| Task description |
Everything from the line that holds "Image resolution: width=579" through the end of the records below is to be transcribed exactly, except the pictures.

| Dataset records |
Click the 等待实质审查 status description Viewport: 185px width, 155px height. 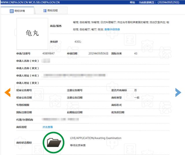78,145

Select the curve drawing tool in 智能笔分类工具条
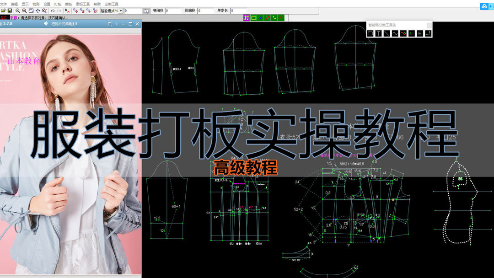tap(395, 33)
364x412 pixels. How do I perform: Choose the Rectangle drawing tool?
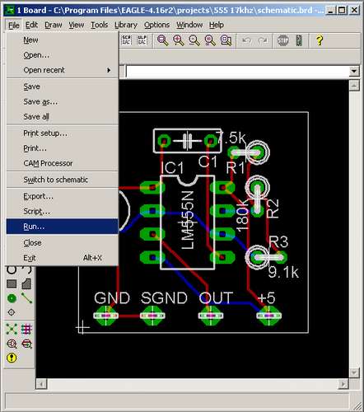[12, 283]
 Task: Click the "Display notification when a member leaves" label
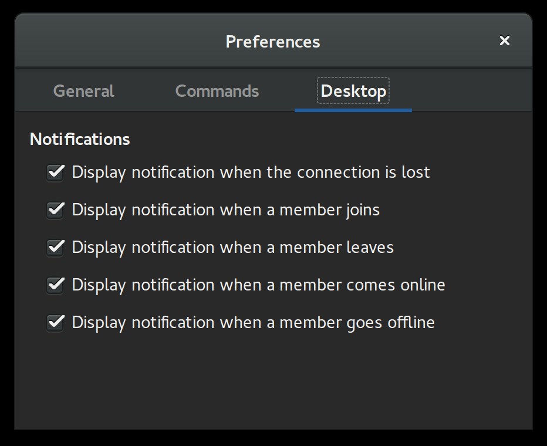(232, 248)
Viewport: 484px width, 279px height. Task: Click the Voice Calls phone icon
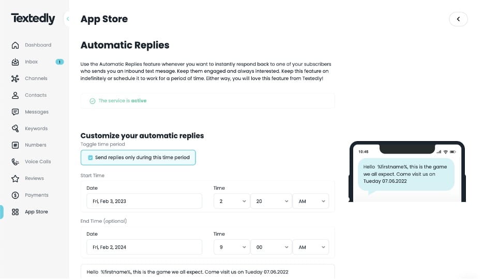coord(15,162)
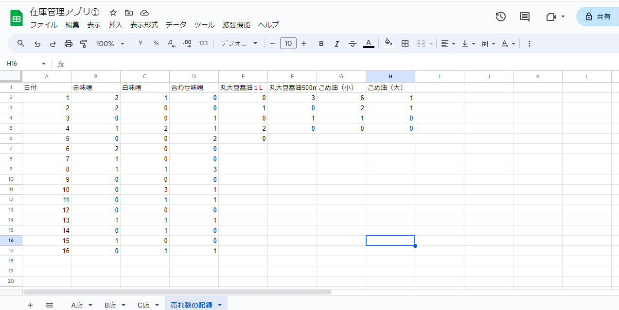Toggle italic formatting
Image resolution: width=619 pixels, height=310 pixels.
336,43
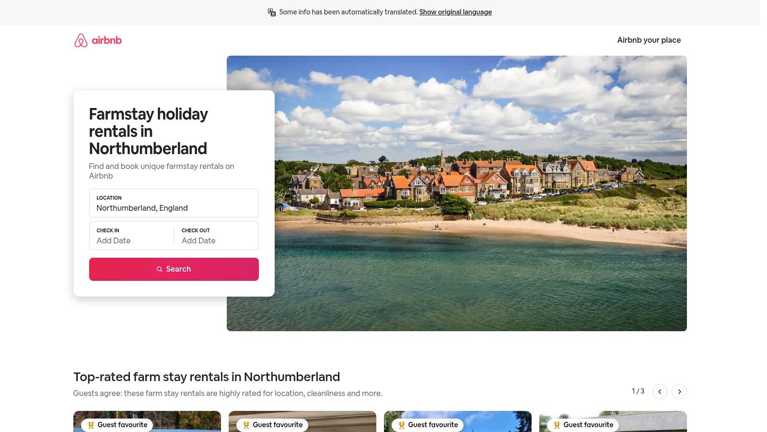
Task: Click the trophy icon on second Guest favourite badge
Action: pos(246,425)
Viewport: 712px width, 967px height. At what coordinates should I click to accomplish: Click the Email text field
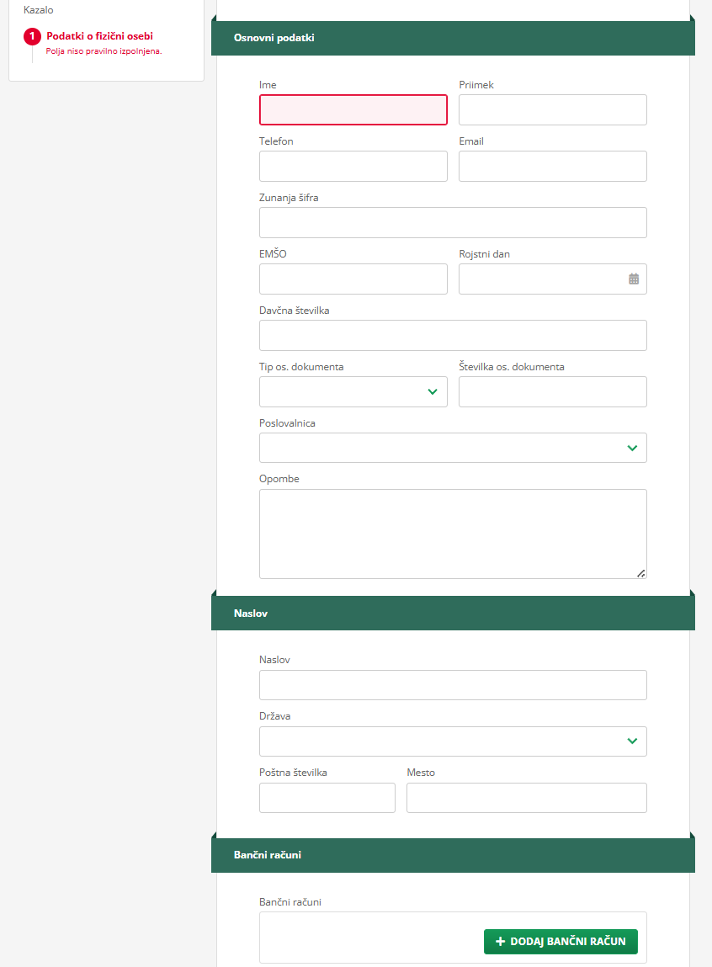[x=552, y=167]
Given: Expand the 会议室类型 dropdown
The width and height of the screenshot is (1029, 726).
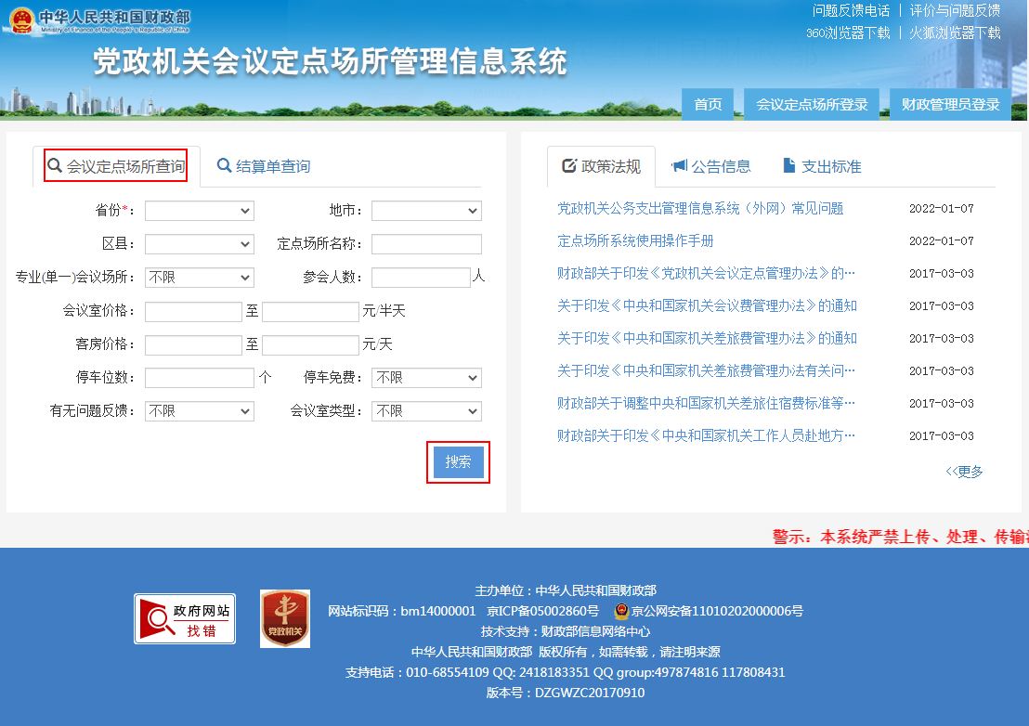Looking at the screenshot, I should tap(426, 411).
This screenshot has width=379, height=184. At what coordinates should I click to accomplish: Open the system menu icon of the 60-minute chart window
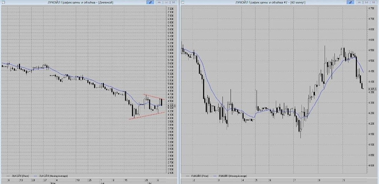(183, 2)
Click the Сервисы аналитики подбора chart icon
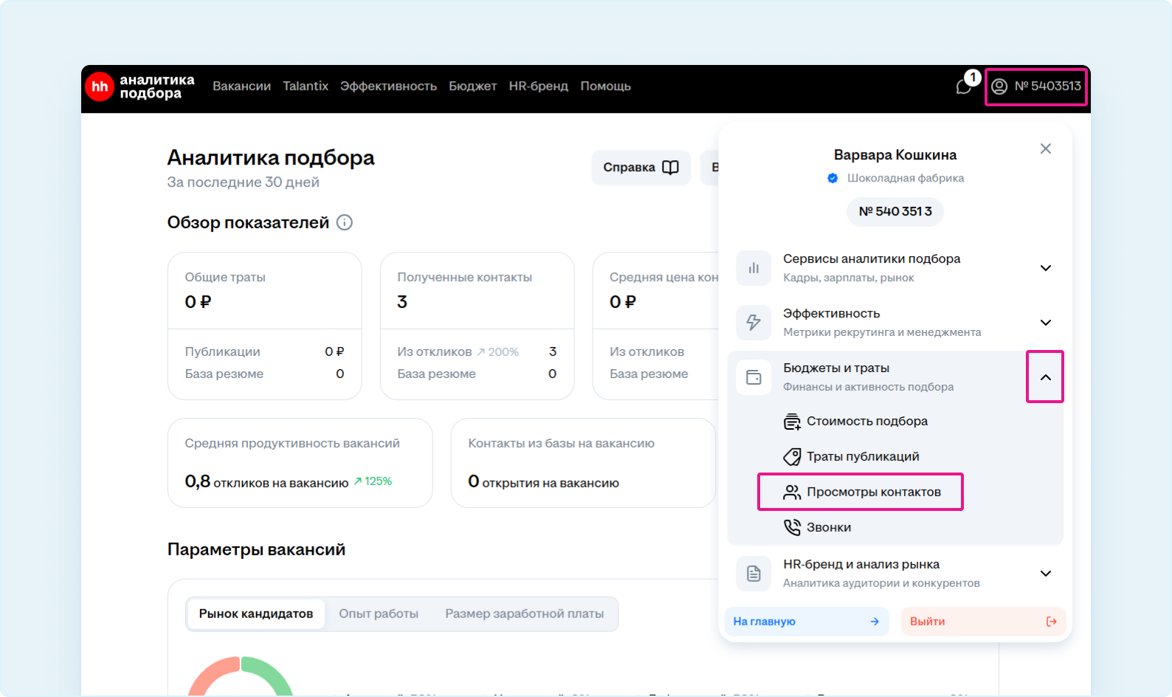1172x697 pixels. [754, 268]
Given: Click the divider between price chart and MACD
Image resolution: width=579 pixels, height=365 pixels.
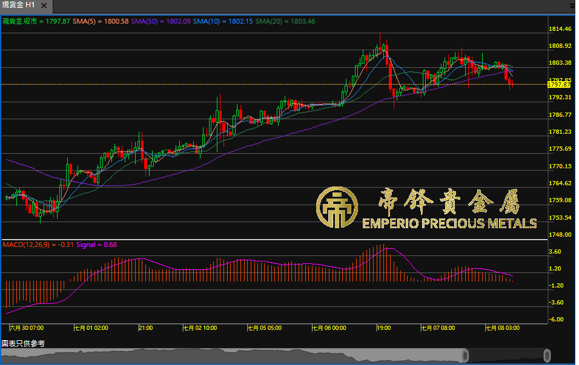Looking at the screenshot, I should pos(273,240).
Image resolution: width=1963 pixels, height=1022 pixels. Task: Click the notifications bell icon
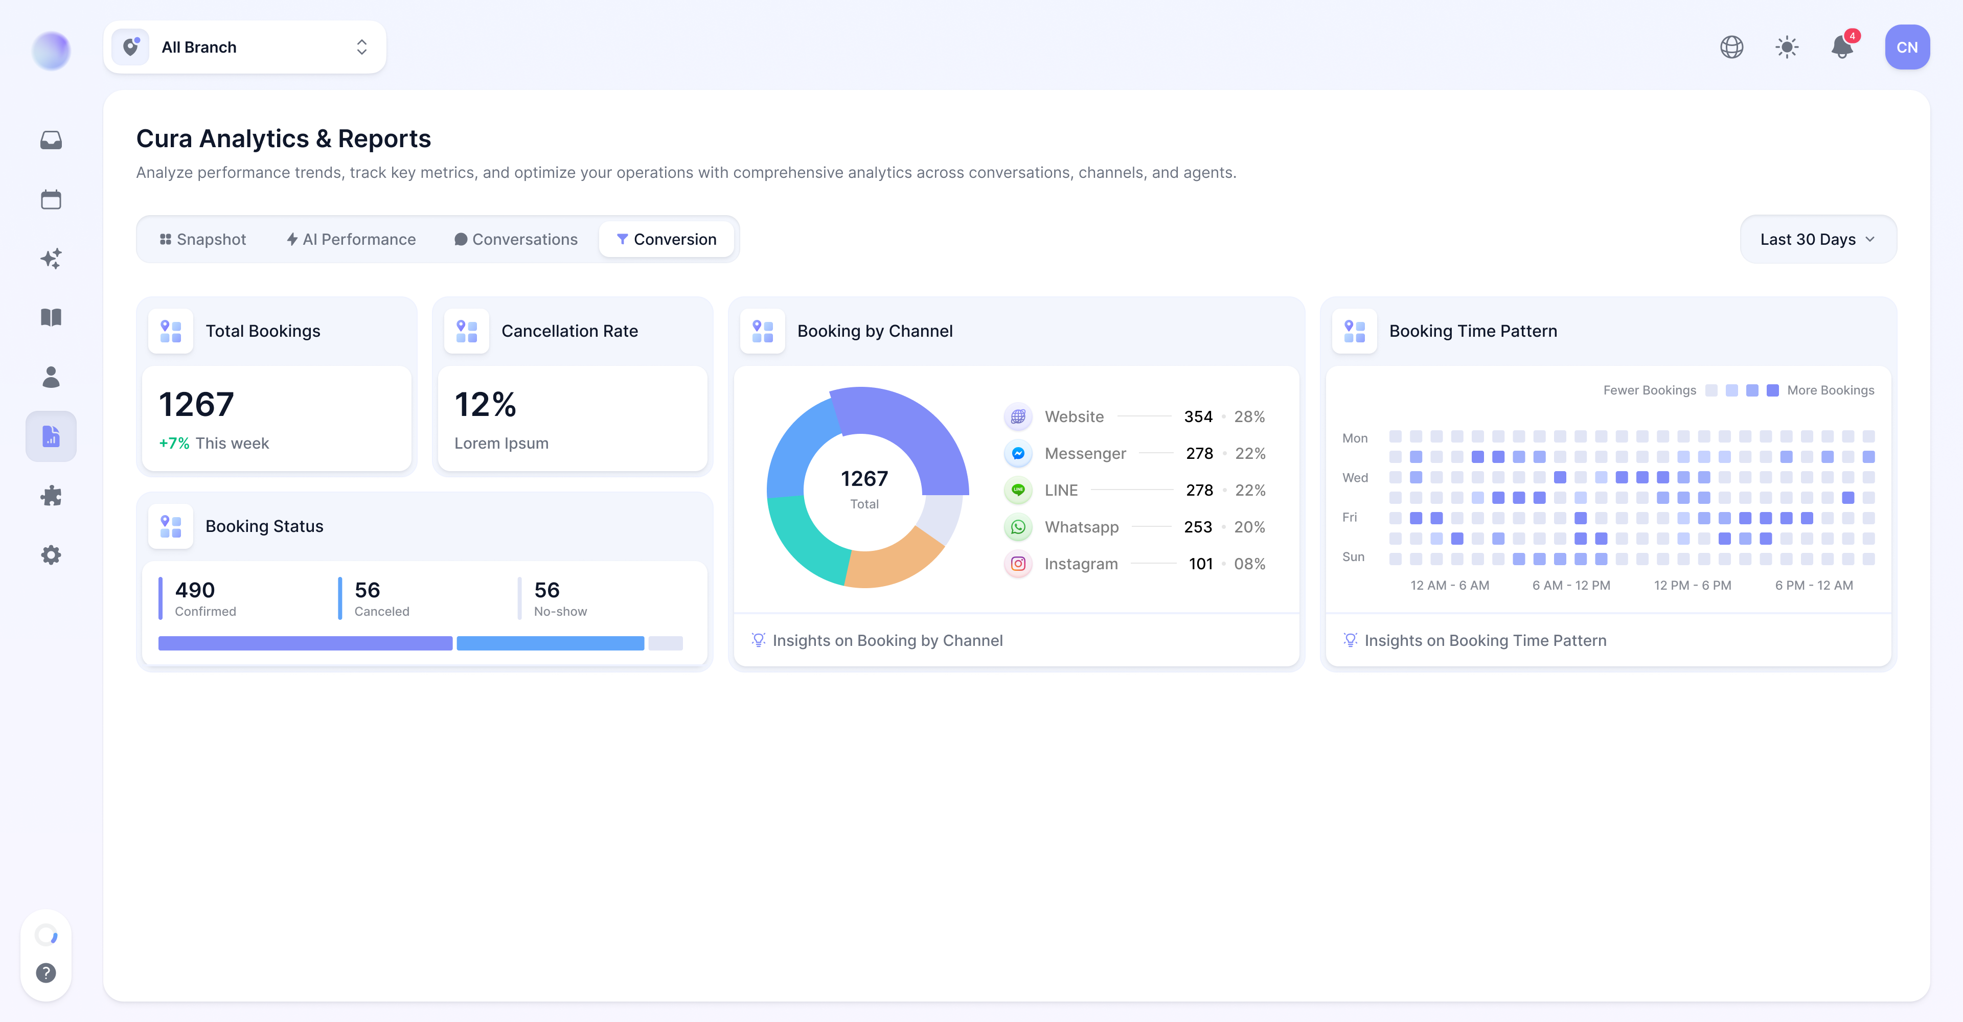pos(1843,47)
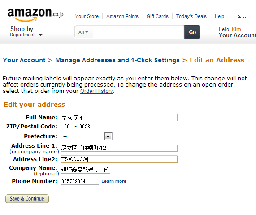Open Your Store link
256x215 pixels.
tap(87, 16)
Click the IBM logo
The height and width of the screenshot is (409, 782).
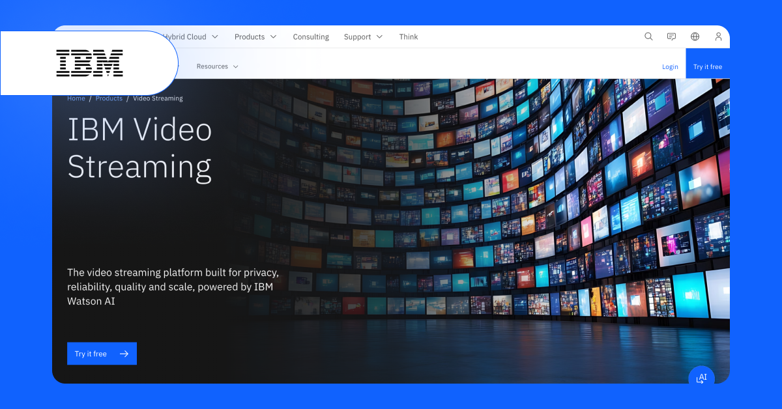(x=88, y=63)
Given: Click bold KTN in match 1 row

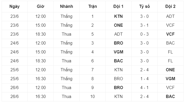Looking at the screenshot, I should [x=119, y=17].
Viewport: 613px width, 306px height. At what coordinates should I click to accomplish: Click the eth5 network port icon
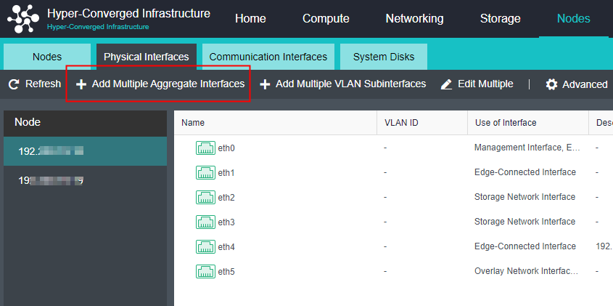tap(206, 272)
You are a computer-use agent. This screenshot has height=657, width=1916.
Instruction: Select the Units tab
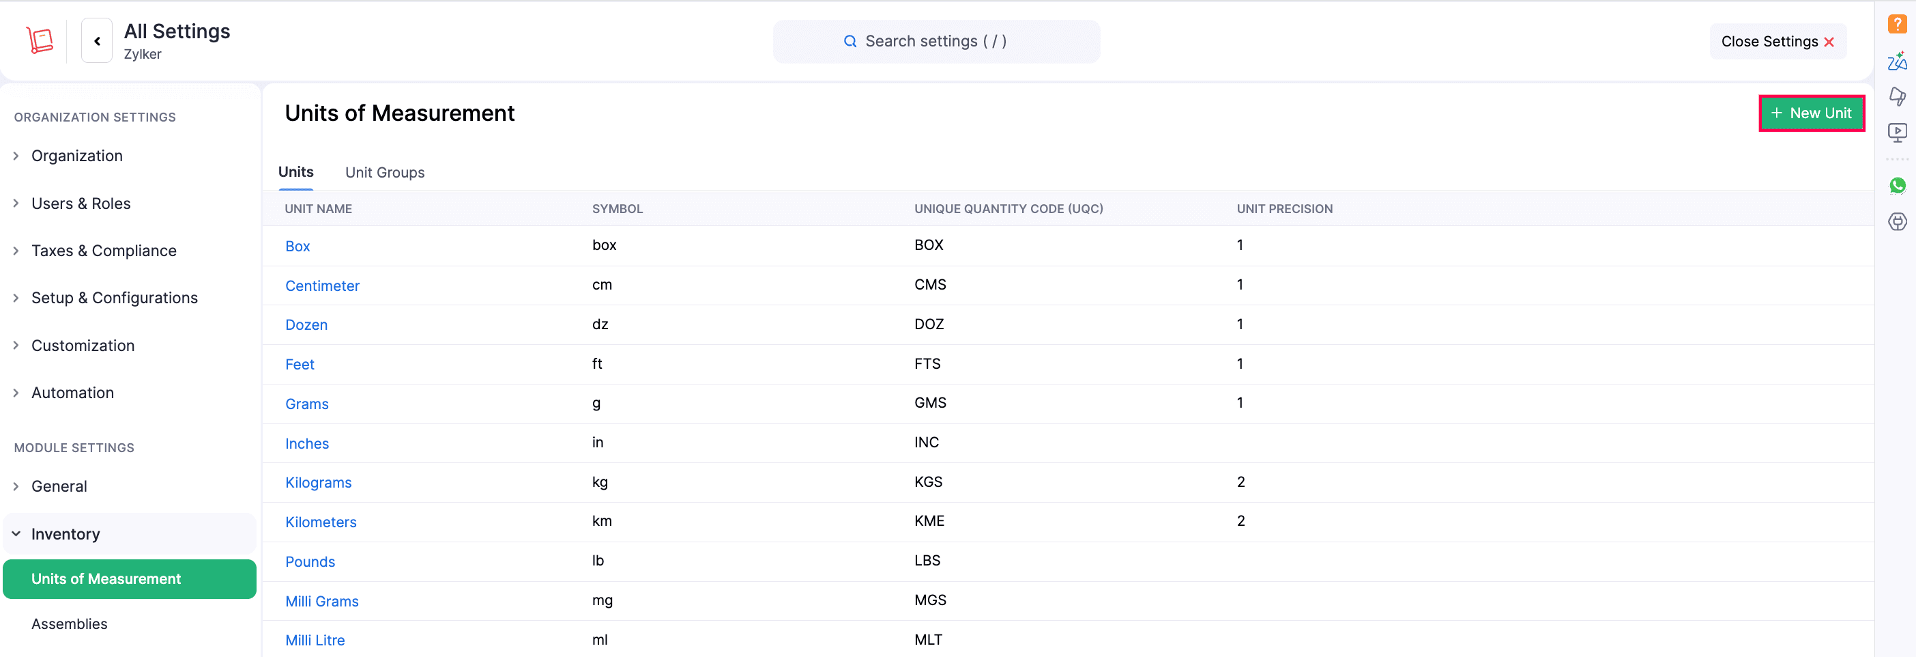click(295, 173)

| Exercise solution |
Image resolution: width=579 pixels, height=365 pixels.
Looking at the screenshot, I should pos(273,240).
Image resolution: width=1963 pixels, height=1022 pixels. Task: Click the notifications bell icon
pos(1843,47)
Open Your Store link
256x215 pixels.
tap(87, 16)
Click the IBM logo
The height and width of the screenshot is (409, 782).
(x=88, y=63)
Given: Click bold KTN in match 1 row

Looking at the screenshot, I should [x=119, y=17].
Viewport: 613px width, 306px height. At what coordinates should I click to accomplish: Click the eth5 network port icon
tap(206, 272)
You are a computer-use agent. This screenshot has height=657, width=1916.
Instruction: Select the Units tab
click(295, 173)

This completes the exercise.